= Directions for this task =
Could you reproduce all of the material below line for line, keeping every character unchanged?

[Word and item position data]
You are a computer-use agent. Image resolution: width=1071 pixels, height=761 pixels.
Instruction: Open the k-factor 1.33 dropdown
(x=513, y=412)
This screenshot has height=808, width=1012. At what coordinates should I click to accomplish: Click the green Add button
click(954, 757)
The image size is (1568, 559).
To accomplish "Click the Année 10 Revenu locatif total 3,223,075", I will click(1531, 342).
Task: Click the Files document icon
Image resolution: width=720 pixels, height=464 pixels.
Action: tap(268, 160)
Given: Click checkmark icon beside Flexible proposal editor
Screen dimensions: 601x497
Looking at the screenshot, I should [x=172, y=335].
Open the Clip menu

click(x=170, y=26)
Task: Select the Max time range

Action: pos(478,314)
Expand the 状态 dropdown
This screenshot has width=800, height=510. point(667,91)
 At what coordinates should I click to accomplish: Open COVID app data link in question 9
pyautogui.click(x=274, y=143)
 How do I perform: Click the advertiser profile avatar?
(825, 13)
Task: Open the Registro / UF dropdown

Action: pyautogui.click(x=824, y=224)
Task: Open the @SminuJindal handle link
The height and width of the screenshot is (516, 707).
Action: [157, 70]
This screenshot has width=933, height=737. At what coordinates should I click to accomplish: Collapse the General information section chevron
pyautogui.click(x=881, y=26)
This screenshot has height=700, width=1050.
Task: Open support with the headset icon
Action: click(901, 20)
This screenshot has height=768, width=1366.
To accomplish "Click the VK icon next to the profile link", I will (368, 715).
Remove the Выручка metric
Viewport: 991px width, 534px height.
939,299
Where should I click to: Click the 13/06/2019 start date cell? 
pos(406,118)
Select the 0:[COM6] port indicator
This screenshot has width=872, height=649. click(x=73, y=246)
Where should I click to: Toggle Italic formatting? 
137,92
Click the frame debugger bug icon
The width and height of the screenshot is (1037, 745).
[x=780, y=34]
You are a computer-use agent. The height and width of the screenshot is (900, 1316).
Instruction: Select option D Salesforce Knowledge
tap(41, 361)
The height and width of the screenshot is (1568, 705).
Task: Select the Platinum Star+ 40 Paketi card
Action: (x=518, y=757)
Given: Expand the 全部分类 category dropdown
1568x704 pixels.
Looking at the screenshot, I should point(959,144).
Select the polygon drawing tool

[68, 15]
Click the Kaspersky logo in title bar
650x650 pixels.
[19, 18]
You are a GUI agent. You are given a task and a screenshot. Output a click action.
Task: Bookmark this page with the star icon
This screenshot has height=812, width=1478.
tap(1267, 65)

= Expected answer =
You are a computer-use agent. Image resolution: width=1071 pixels, height=761 pixels.
Instruction: Open the k-factor 1.33 dropdown
(x=513, y=412)
This screenshot has height=808, width=1012. At what coordinates should I click to accomplish: Click the green Add button
click(954, 757)
The image size is (1568, 559).
To accomplish "Click the Année 10 Revenu locatif total 3,223,075", I will click(1531, 342).
Task: Click the Files document icon
Image resolution: width=720 pixels, height=464 pixels.
Action: tap(268, 160)
Given: Click checkmark icon beside Flexible proposal editor
Screen dimensions: 601x497
Looking at the screenshot, I should [x=172, y=335].
Open the Clip menu

click(x=170, y=26)
Task: Select the Max time range

Action: pos(478,314)
Expand the 状态 dropdown
This screenshot has width=800, height=510. point(667,91)
 At what coordinates should I click to accomplish: Open COVID app data link in question 9
pyautogui.click(x=274, y=143)
 How do I perform: Click the advertiser profile avatar?
(825, 13)
Task: Open the Registro / UF dropdown

Action: pyautogui.click(x=824, y=224)
Task: Open the @SminuJindal handle link
The height and width of the screenshot is (516, 707).
Action: [157, 70]
This screenshot has width=933, height=737. At what coordinates should I click to accomplish: Collapse the General information section chevron
pyautogui.click(x=881, y=26)
This screenshot has height=700, width=1050.
Task: Open support with the headset icon
Action: click(901, 20)
This screenshot has height=768, width=1366.
To accomplish "Click the VK icon next to the profile link", I will (368, 715).
Remove the Выручка metric
Viewport: 991px width, 534px height.
939,299
Where should I click to: Click the 13/06/2019 start date cell? 
pos(406,118)
Select the 0:[COM6] port indicator
This screenshot has width=872, height=649. click(x=73, y=246)
Where should I click to: Toggle Italic formatting? 
137,92
Click the frame debugger bug icon
The width and height of the screenshot is (1037, 745).
[x=780, y=34]
You are a computer-use agent. The height and width of the screenshot is (900, 1316).
Instruction: Select option D Salesforce Knowledge
tap(41, 361)
The height and width of the screenshot is (1568, 705).
Task: Select the Platinum Star+ 40 Paketi card
Action: (x=518, y=757)
Given: Expand the 全部分类 category dropdown
1568x704 pixels.
Looking at the screenshot, I should point(959,144).
Select the polygon drawing tool

[68, 15]
Click the Kaspersky logo in title bar
650x650 pixels.
[19, 18]
You are a GUI agent. You are given a task and a screenshot. Output a click action.
Task: Bookmark this page with the star icon
This screenshot has height=812, width=1478.
tap(1267, 65)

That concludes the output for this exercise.